Text passage ▸

_ _ _ _

Versions
- Emblem used from 11 December 1990 to 26 December 1991.
- Armiger: Georgian Soviet Socialist Republic
- Adopted: 20 May 1921 11 December 1990
- Motto: პროლეტარებო ყველა ქვეყნისა, შეერთდით! (Georgian) Пролетарии всех стран, соединяйтесь! (Russian) "Workers of the world, unite!"

= Emblem of the Georgian Soviet Socialist Republic =

The coat of arms of the Georgian Soviet Socialist Republic was adopted on 20 May 1921 by the government of the Georgian Soviet Socialist Republic. The coat of arms is loosely based on the coat of arms of the Soviet Union. It shows symbols of agriculture (grapes and wheat). The red star rising above the Caucasus stands for the future of the Georgian nation, and the hammer and sickle for the victory of Communism and the "world-wide socialist community of states".

The banner bears the Soviet Union state motto ("Workers of the world, unite!") in both the Georgian and Russian languages. In Georgian, it is "პროლეტარებო ყველა ქვეყნისა, შეერთდით!" (transliterated: "P’rolet’arebo q’vela kveq’nisa, sheertdit!").

The Abkhaz Autonomous Soviet Socialist Republic and the Adjar Autonomous Soviet Socialist Republic used variants of this coat of arms (in the Abkhaz case, with the name of the republic and the motto also in Abkhaz).

A later version in 1981 introduced an inscription reading "საქ.სსრ" (Georgian abbreviation for "Georgian Soviet Socialist Republic") in the centre of the field.

This coat of arms was replaced by a new one on December 11, 1990, and again on 2005.

== History ==
=== First revision ===
The Revolutionary Committee of the SSR of Georgia twice, at its meetings, on March 8 and May 15, 1921, raised the question of the coat of arms. On May 20, 1921, the Revolutionary Committee of the SSR adopted a decree "On the arms and flag of the Socialist Soviet Republic of Georgia":

In view of the establishment, since February 25, 1921, of Soviet power, that is, the dictatorship of the working people, the Revolutionary Committee of the Socialist Soviet Republic of Georgia declares all emblems of the bourgeois system, such as the tricolor flag and the old coat of arms, to be abolished forever and decides:
....2. To approve the coat of arms of the Socialist Soviet Republic of Georgia as follows: a round red field, in the upper part of which there is a luminous five-pointed star with rays extending all over the field; beneath - a snowy ridge of blue and violet, on the right side - golden bread ears and on the left - golden vines with grape clusters. The ends of ears and vines are intertwined at the base of the ridge, in the lower part of the field. Most of the middle of the field is occupied by images of the golden sickle and hammer, which abut above the luminous star, below - to the tops of the ridge, and on the sides - into the ears and vines. Around the field there is an inscription in three languages - Georgian, Russian and French: "Proletarians of all countries, unite!". The coat of arms is bordered with a pattern of ornaments in the Georgian style.

_ _ _ _

Exercises to complete ▸
1. In the passage on the Georgian SSR emblem, list every color named in the 1921 decree's description of the coat of arms, which begins "To approve the coat of arms".
2. Write the next part of the passage on the Georgian SSR emblem, starting after its final sentence.
The data that follow have no connection to the passage on the Georgian SSR emblem.

Data extract ▸
_ _ _ _

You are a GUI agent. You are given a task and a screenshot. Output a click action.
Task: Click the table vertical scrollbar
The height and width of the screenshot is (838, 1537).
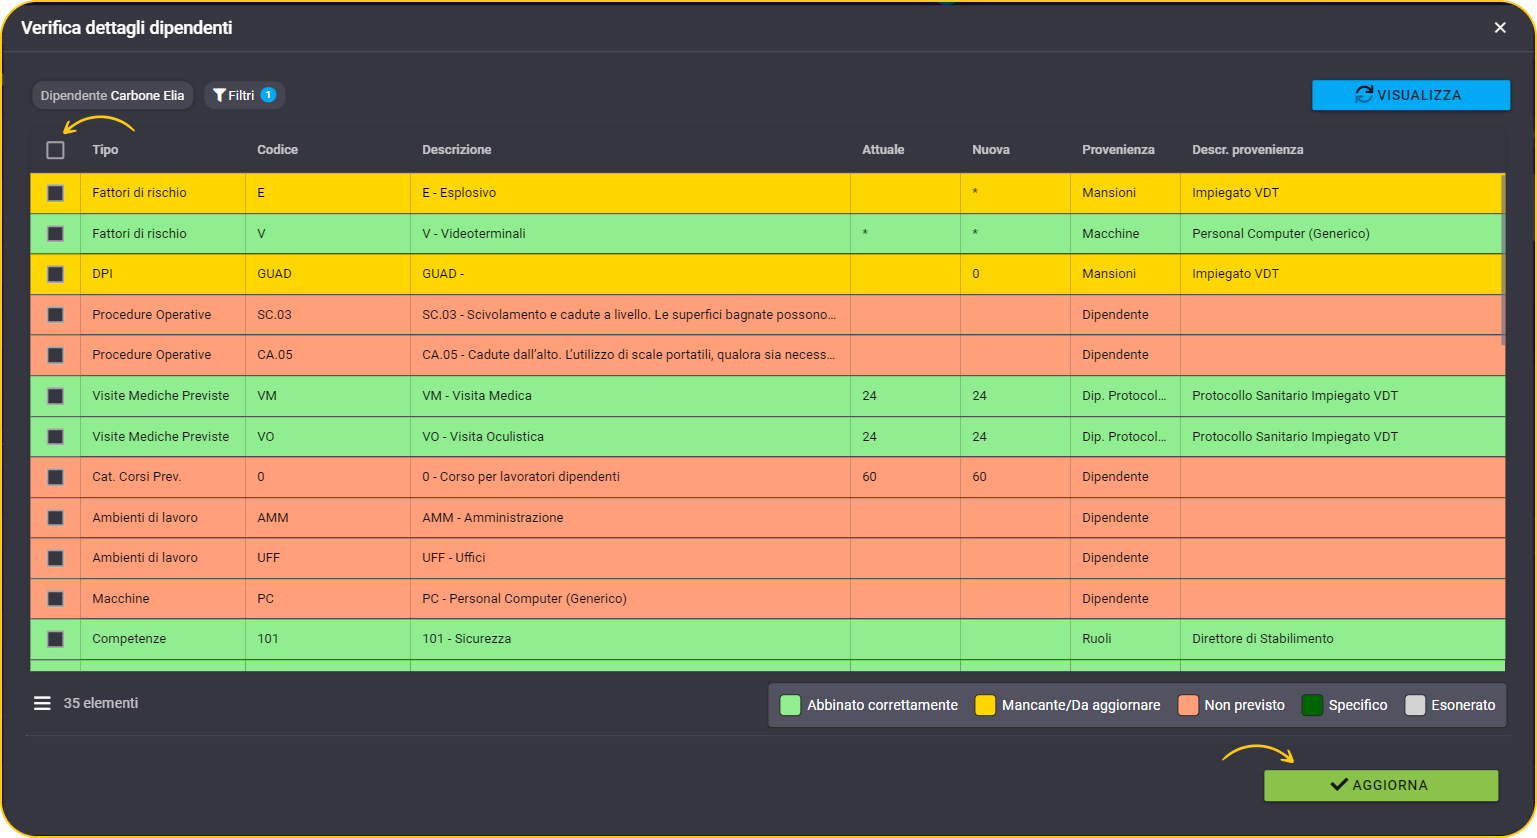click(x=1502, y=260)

_ _ _ _

Responses in order ▸
1. Red, blue, violet, golden

2.
— On the arms and flag of the Socialist Soviet Republic of Georgia (1921)

The coat of arms is reconfirmed in the Constitution of the Georgian SSR, adopted by the Fourth All-Georgian Congress of Soviets of Workers, Peasants' and Red Army Deputies in 1927, the coat of arms is described in Article 112:

The coat of arms of the Socialist Soviet Republic of Georgia consists of a round red halo. in the upper part of which is depicted a luminous five-pointed star with rays extending across the field, below - a snowy ridge of blue color; on the right side there are golden ears and on the left are golden vines with grape bunches. The ends of ears and vines are loosely bounded at the base of the ridge, in the lower part of the field. Most of the middle is occupied by images of the golden sickle and hammer, which abut against the top - in the luminous star, below - in the top of the ridge, and on the sides - in the ears and vines. Around the field there is an inscription in three languages - Georgian, Russian and French: "Proletarians of all countries, unite". The coat of arms is bordered with a pattern of ornaments in the Georgian style.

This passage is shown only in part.